--- WHAT YOU ARE ASKED TO DO ---
Retype each line below without a single alteration.

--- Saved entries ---
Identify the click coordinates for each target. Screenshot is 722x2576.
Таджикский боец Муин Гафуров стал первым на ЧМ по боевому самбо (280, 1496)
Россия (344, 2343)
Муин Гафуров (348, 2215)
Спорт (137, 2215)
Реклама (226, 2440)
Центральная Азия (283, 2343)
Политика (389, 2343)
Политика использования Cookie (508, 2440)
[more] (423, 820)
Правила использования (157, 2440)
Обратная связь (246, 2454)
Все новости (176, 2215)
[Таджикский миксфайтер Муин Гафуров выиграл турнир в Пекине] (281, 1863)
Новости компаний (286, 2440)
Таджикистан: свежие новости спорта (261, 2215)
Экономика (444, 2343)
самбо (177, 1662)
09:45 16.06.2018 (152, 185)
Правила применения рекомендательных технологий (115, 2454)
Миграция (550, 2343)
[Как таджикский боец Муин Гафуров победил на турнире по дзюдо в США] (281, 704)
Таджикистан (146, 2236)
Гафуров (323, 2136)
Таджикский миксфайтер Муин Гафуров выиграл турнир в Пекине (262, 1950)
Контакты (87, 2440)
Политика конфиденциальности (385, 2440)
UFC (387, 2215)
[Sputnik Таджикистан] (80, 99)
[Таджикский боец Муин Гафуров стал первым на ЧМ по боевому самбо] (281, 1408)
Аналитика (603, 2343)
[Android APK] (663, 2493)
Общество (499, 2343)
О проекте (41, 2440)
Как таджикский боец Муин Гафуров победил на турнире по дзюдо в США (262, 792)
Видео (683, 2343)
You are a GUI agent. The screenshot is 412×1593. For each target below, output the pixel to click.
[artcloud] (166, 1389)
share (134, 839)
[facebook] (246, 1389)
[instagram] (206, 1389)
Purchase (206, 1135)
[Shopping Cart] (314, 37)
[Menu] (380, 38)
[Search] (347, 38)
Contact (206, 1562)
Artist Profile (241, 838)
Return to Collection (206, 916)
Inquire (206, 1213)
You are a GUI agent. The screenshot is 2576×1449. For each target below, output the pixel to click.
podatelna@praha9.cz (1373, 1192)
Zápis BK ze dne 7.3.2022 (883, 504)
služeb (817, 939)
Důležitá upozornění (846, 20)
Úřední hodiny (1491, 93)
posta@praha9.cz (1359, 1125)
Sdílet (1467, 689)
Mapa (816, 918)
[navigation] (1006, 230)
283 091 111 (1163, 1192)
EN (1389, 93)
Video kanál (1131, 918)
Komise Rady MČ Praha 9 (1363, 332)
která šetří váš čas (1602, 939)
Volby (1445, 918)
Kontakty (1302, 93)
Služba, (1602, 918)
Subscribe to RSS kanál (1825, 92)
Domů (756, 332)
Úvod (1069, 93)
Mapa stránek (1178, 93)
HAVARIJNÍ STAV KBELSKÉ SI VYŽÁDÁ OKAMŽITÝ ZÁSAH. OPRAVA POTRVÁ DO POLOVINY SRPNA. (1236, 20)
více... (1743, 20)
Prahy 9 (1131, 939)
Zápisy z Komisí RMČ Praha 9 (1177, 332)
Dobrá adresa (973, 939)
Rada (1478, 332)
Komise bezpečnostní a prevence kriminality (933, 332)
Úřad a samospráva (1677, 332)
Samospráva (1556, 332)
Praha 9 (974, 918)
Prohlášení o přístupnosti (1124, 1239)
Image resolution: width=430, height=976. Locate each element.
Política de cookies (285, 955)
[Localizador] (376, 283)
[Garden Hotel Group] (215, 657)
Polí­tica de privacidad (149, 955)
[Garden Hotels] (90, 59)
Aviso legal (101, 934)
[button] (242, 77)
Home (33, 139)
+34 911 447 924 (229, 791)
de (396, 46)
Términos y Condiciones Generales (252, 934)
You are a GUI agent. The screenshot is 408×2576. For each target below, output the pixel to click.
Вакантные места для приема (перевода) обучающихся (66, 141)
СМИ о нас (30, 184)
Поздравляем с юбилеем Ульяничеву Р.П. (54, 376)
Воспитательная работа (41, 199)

--- FINISHED TASK ---
Identify the click coordinates for each target. Screenshot is 722x2576.
Таджикский боец Муин Гафуров стал первым на ЧМ по боевому самбо (280, 1496)
Россия (344, 2343)
Муин Гафуров (348, 2215)
Спорт (137, 2215)
Реклама (226, 2440)
Центральная Азия (283, 2343)
Политика (389, 2343)
Политика использования Cookie (508, 2440)
[more] (423, 820)
Правила использования (157, 2440)
Обратная связь (246, 2454)
Все новости (176, 2215)
[Таджикский миксфайтер Муин Гафуров выиграл турнир в Пекине] (281, 1863)
Новости компаний (286, 2440)
Таджикистан: свежие новости спорта (261, 2215)
Экономика (444, 2343)
самбо (177, 1662)
09:45 16.06.2018 (152, 185)
Правила применения рекомендательных технологий (115, 2454)
Миграция (550, 2343)
[Как таджикский боец Муин Гафуров победил на турнире по дзюдо в США] (281, 704)
Таджикистан (146, 2236)
Гафуров (323, 2136)
Таджикский миксфайтер Муин Гафуров выиграл турнир в Пекине (262, 1950)
Контакты (87, 2440)
Политика конфиденциальности (385, 2440)
UFC (387, 2215)
[Sputnik Таджикистан] (80, 99)
[Таджикский боец Муин Гафуров стал первым на ЧМ по боевому самбо] (281, 1408)
Аналитика (603, 2343)
[Android APK] (663, 2493)
Общество (499, 2343)
О проекте (41, 2440)
Как таджикский боец Муин Гафуров победил на турнире по дзюдо в США (262, 792)
Видео (683, 2343)
You are a GUI agent. The screenshot is 412×1593. For each target below, output the pixel to click.
[artcloud] (166, 1389)
share (134, 839)
[facebook] (246, 1389)
[instagram] (206, 1389)
Purchase (206, 1135)
[Shopping Cart] (314, 37)
[Menu] (380, 38)
[Search] (347, 38)
Contact (206, 1562)
Artist Profile (241, 838)
Return to Collection (206, 916)
Inquire (206, 1213)
You are a GUI agent. The screenshot is 2576×1449. For each target below, output the pixel to click.
podatelna@praha9.cz (1373, 1192)
Zápis BK ze dne 7.3.2022 (883, 504)
služeb (817, 939)
Důležitá upozornění (846, 20)
Úřední hodiny (1491, 93)
posta@praha9.cz (1359, 1125)
Sdílet (1467, 689)
Mapa (816, 918)
[navigation] (1006, 230)
283 091 111 (1163, 1192)
EN (1389, 93)
Video kanál (1131, 918)
Komise Rady MČ Praha 9 (1363, 332)
která šetří váš čas (1602, 939)
Volby (1445, 918)
Kontakty (1302, 93)
Služba, (1602, 918)
Subscribe to RSS kanál (1825, 92)
Domů (756, 332)
Úvod (1069, 93)
Mapa stránek (1178, 93)
HAVARIJNÍ STAV KBELSKÉ SI VYŽÁDÁ OKAMŽITÝ ZÁSAH. OPRAVA POTRVÁ DO POLOVINY SRPNA. (1236, 20)
více... (1743, 20)
Prahy 9 (1131, 939)
Zápisy z Komisí RMČ Praha 9 (1177, 332)
Dobrá adresa (973, 939)
Rada (1478, 332)
Komise bezpečnostní a prevence kriminality (933, 332)
Úřad a samospráva (1677, 332)
Samospráva (1556, 332)
Praha 9 (974, 918)
Prohlášení o přístupnosti (1124, 1239)
Image resolution: width=430, height=976. Locate each element.
Política de cookies (285, 955)
[Localizador] (376, 283)
[Garden Hotel Group] (215, 657)
Polí­tica de privacidad (149, 955)
[Garden Hotels] (90, 59)
Aviso legal (101, 934)
[button] (242, 77)
Home (33, 139)
+34 911 447 924 (229, 791)
de (396, 46)
Términos y Condiciones Generales (252, 934)
You are a GUI agent. The screenshot is 408×2576. For each target below, output the pixel to click.
Вакантные места для приема (перевода) обучающихся (66, 141)
СМИ о нас (30, 184)
Поздравляем с юбилеем Ульяничеву Р.П. (54, 376)
Воспитательная работа (41, 199)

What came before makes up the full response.